The purpose of the Commonwealth sugar agreement is to provide Commonwealth sugar exporters with a measure of stability in both market and price, and to encourage and maintain a high level of sugar exports within the Commonwealth.
Under the agreement, which runs until 1962, the British Government is committed to buy annually 1,568,000 tons of Commonwealth sugar at a price negotiated each year. It has also pledged itself to pay a guaranteed price for an authorised acreage of home-grown sugar beet. An official paper issued today disclosed that the cost of carrying out these obligations will be recovered from the proceeds of 'a surcharge on all sugar consumed in Britain so that no new burden will fall on the Exchequer.
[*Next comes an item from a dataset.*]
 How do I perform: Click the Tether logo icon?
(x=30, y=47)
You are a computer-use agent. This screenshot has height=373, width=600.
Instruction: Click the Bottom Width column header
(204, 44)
The surcharge will be levied on all dutiable sugar and molasses entering the British internal market.
The Sugar Bill, also issued today, will set up a small sugar board having the statutory duty of buying at a negotiated price sugar which the Government had contracted to purchase under the Commonwealth sugar agreement and of reselling it in the country of origin at commercial prices to refiners and other -traders.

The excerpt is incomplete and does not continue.